Les OGM et l'agriculture?

"Une cohabitation impossible!"

Page - 7 juillet, 2010
Le débat parlementaire sur la prolongation du moratoire sur les organismes génétiquement modifiés aura lieu cette année. Ce printemps, deux paysans de pays qui autorisent la culture de plantes génétiquement modifiées relataient leurs expériences sur invitation de Greenpeace.

Terry Boehm et Juan Carlos Simón Valencia participent à un débat sur les OGM dans le cadre du Festival du film vert (Lausanne/VD).

Terry Boehm est paysan et vice-président de la fédération des paysans du Canada, la National Farmers Union: "Le plus grand souci, c’est que les paysans sont de moins en moins en mesure de décider de leurs cultures: depuis l’introduction des plantes transgéniques, il y a une dizaine d’années, les variétés de colza conventionnelles ont pratiquement disparu des catalogues de variétés", dit-il.

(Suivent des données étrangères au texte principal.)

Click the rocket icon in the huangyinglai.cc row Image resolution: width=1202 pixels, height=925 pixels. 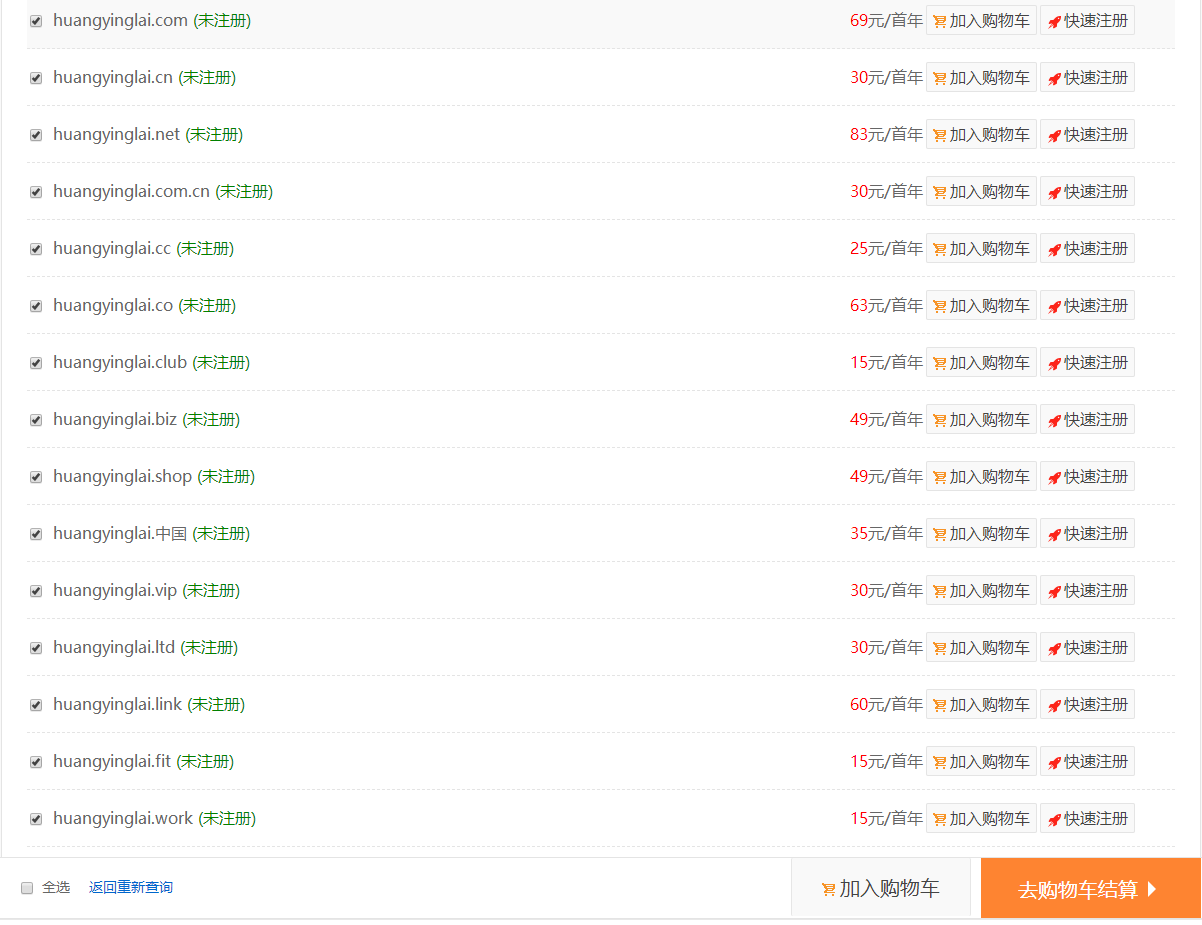[x=1054, y=249]
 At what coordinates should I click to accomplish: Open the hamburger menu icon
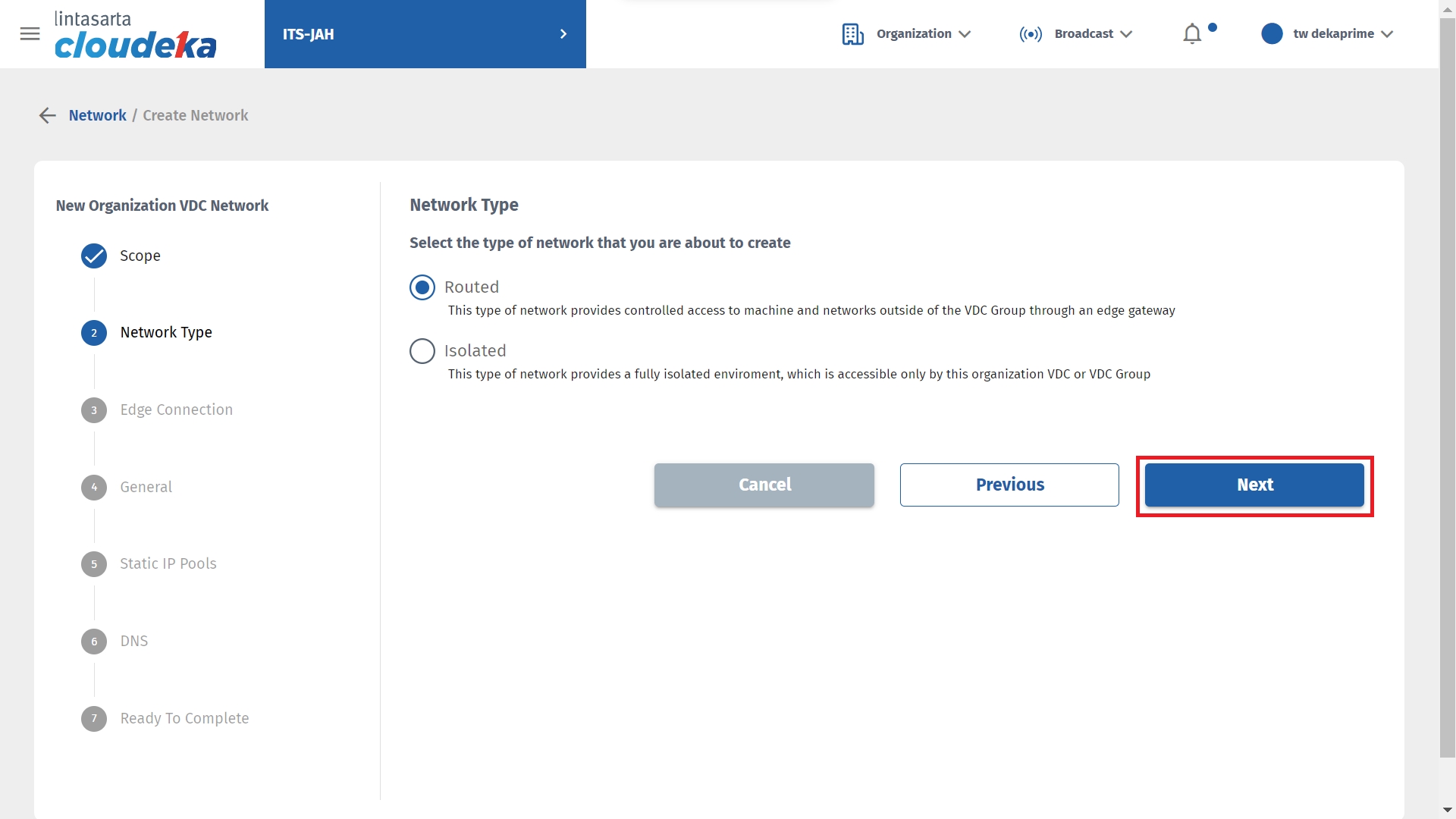[30, 34]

Actuellement, Terry Boehm cultive encore du colza conventionnel, mais il ne peut pas vendre sa production au prix supérieur normalement accordé aux cultures exemptes d’organismes génétiquement modifiés (OGM). En effet, le Canada ne fait pas de distinction entre les flux de marchandises transgéniques ou conventionnelles. Mais Terry Boehm maintient le type de culture qu’il a choisi, même s’il doit se contenter du prix inférieur. "Je refuse de me soumettre au dictat de grands groupes comme Monsanto. La politique de cette entreprise a conduit à la multiplication par cinq ou six des prix des semences depuis l’introduction des semences OGM au Canada."

Juan Carlos Simon est agriculteur biologique dans la région d’Aragón, en Espagne. Jusqu’à 70% des cultures de maïs de la région sont de nature transgénique. A deux reprises, Juan Carlos Simon a perdu le certificat biologique de ses récoltes de maïs: elles avaient été contaminées par des sources OGM inconnues – par le biais des pollens, lors du transport ou par des résidus transgéniques lors de la récolte.

La perte du certificat signifie un manque à gagner de 12'000 euros. Mais le plus grand problème, dit-il, "c’est que j’ai perdu huit ans à sélectionner et développer mes propres semences de maïs. Le résultat de ce travail est anéanti par la contamination des OGM." Juan Carlos Simon constate en outre que les conflits et la méfiance s’installent entre les paysans – même entre amis. La plupart des agriculteurs biologiques ont aujourd’hui abandonné la culture du maïs, bien que la demande de maïs biologique augmente.

Les témoignages de Terry Boehm et Juan Carlos Simon sont différents, mais leur constat est le même: aucun pays, aucune région ne connaît – et ne connaîtra jamais – la cohabitation des cultures biologique, conventionnelle et transgénique. Le choix s’impose donc entre une agriculture écologique et autodéterminée, et une agriculture axée sur les besoins des multinationales, qui laisse de côté les intérêts des paysans, des consommateurs et de l’environnement.